#### Prompt
Answer these questions using the text on LibreSSL below:
(a) Which library is LibreSSL a fork of?
(b) Which two browsers does the text name as users of NSS?
(c) Which worm exploited an OpenSSL bug that gave up a remote shell on the server?

** Start Article **

LibreSSL: More Than 30 Days Later

Ted Unangst

[email protected]

LibreSSL was officially announced to the world just about exactly five months ago. Bob spoke at BSDCan about the first 30 days. For those who weren't there, I'll quickly rehash some of that material. Also, it's always best to start at the beginning, but then I'll try to focus on some new material and updates.

openssl

LibreSSL is a fork of the popular OpenSSL crypto and TLS library. TLS is the standard name for the successor to SSL, that other secure transport protocol developed in the 90s. Most notably used for https, but also secure imap/smtp/etc. I'd guess there's far more traffic protected by TLS than any other means. There are several implementations around, but two that dominate, at least in the C universe. OpenSSL is the de facto standard for servers and many clients. The alternative is NSS, the Netscape Security Services library, used by both Firefox and Chrome, but not many other clients. Oh, if you didn't upgrade NSS last week, you should go do that.

Cryptography in general and TLS in particular are pretty difficult to get right. So a monoculture isn't strictly a bad thing. Put all your eggs in one basket, and then watch that basket very carefully, right? Unfortunately, the OpenSSL basket was being watched somewhat less than very carefully. Yeah, it has bugs, but surely somebody else will fix them. And worst case scenario, since everybody uses the same library, everybody will be affected by the bugs. Nobody wants to be alone.

heartbleed

Fast forward past a hundred other vulns to Heartbleed, also known as the worst bug ever, though that title is heavily contested. I hear even bash has announced it is entering the contest.

What was unusual about Heartbleed? It's a vulnerability, not an exploit, with a name (and a website!). Previously we'd seen The Internet Worm (when there was only one), then Code Red, Blaster, Stuxnet. They all used various exploits, but the vulnerabilities didn't have names. Heartbleed can't even be considered the worst OpenSSL vuln. Previous bugs have resulted in remote code execution. Anybody remember the Slapper worm? That worm exploited an OpenSSL bug (which was apparently titled the SSLv2 client master key buffer overflow) which revealed not only encrypted data or your private key, but also gave up a remote shell on the server, and then it propogated itself. Yeah, I'd say that's worse. But no headlines.

** End Article **
** Start Supplied data **

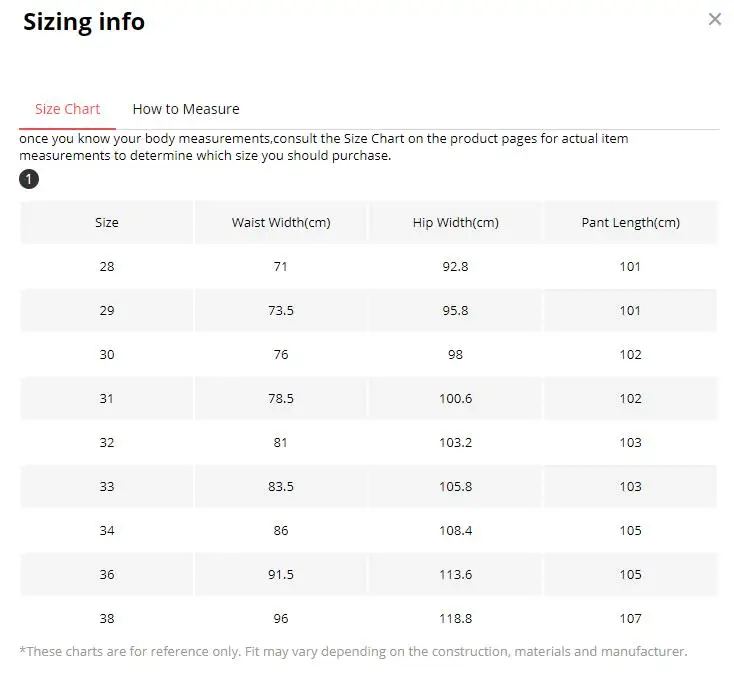Viewport: 734px width, 697px height.
Task: Click the size 38 cell
Action: [x=107, y=618]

** End Supplied data **

#### Result of the exercise
(a) OpenSSL, the crypto and TLS library
(b) Firefox and Chrome
(c) The Slapper worm